MWA Top 100 Mystery Novels

The Mystery Writers of America is celebrating its 75th anniversary. As part of the festivities, the organization is updating its Top 100 Mysteries of All Time list. (It was first published in 1995 for the 50th anniversary.) All members have been asked to nominate five titles by five separate authors.

For my nominations, I decided not to include the “classics,” books by Chandler, Christie, Doyle, Hammett, Poe, Stout, et al. I’m sure they will be well represented, as they deserve to be. Instead, I wound up going with the books of my youth, the mid- to late-20th century writers who created large impressive bodies of work. After considerable second-guessing, revising, and arguing with myself, I decided to go with my favorite book from each writer, if not his best*.

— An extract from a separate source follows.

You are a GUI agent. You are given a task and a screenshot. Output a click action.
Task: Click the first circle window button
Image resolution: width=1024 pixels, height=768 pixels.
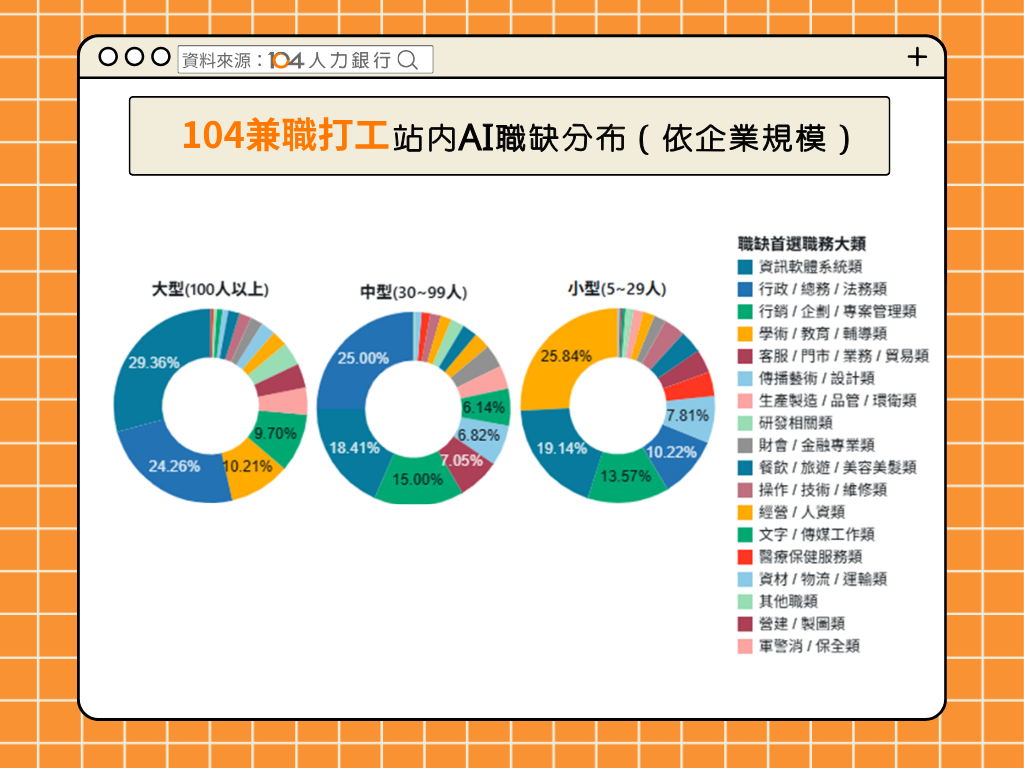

In doing so, I’m ignoring some memorable mysteries. Where are James Crumley’s The Wrong Case, Michael Malone’s Uncivil Seasons, Kem Nunn’s Tapping the Source, not to mention anything by Burke, Ellroy, Gores, Grafton, Harris, Hillerman, Hunter, McCrumb, Maron, Mosley, Parker, Paretsky, Pelecanos, Spillane? I could go on but you get the idea.

So, here are my five choices, and a little quiz. Match the first sentences with the title.

A Deadly Shade of Gold. John D. MacDonald. (1965)

A Deadly Shade of Gold

The Fools in Town Are on Our Side. Ross Thomas. (1971)

The Fools in Town Are on Our Side

Kahawa. Donald Westlake. (1981)

Kahawa

Killing Floor. Lee Child. (1997)

Killing Floor

Stick. Elmore Leonard. (1985)

Stick

Opening sentences:

1.The debriefing took ten days in a sealed-off suite in the old section of the Army’s Letterman General Hospital on the Presidio in San Francisco and when that was finished, so was my career—if it could be called that.

2. I was arrested at Eno’s diner. At twelve o’clock. I was eating eggs and drinking coffee. A late breakfast, not lunch.

3. Each ant emerged from the skull bearing an infinitesimal portion of brain. The double thread of ants shuttling between the corpse and nest crossed at a diagonal angle the human trail beside which the murdered woman had been thrown.

4. Stick said he wasn’t going if they had to pick up anything. Rainy said no, there wasn’t any product in the deal; all they had to do was drop a bag. Stick said, “And the guy’s giving you five grand?”

5. A smear of fresh blood has a metallic smell. It smells like freshly sheared copper. It is a clean and impersonal smell, quite astonishing the first time you smell it.

Answers:

[1. Fools; 2. Killing; 3. Kahawa; 4. Stick (duh); 5. Gold]

* Yes, I know my list is all white guys, four dead and one who has said he’s about to retire. What can I say? I’m an old white guy. Report me to the Diversity Police.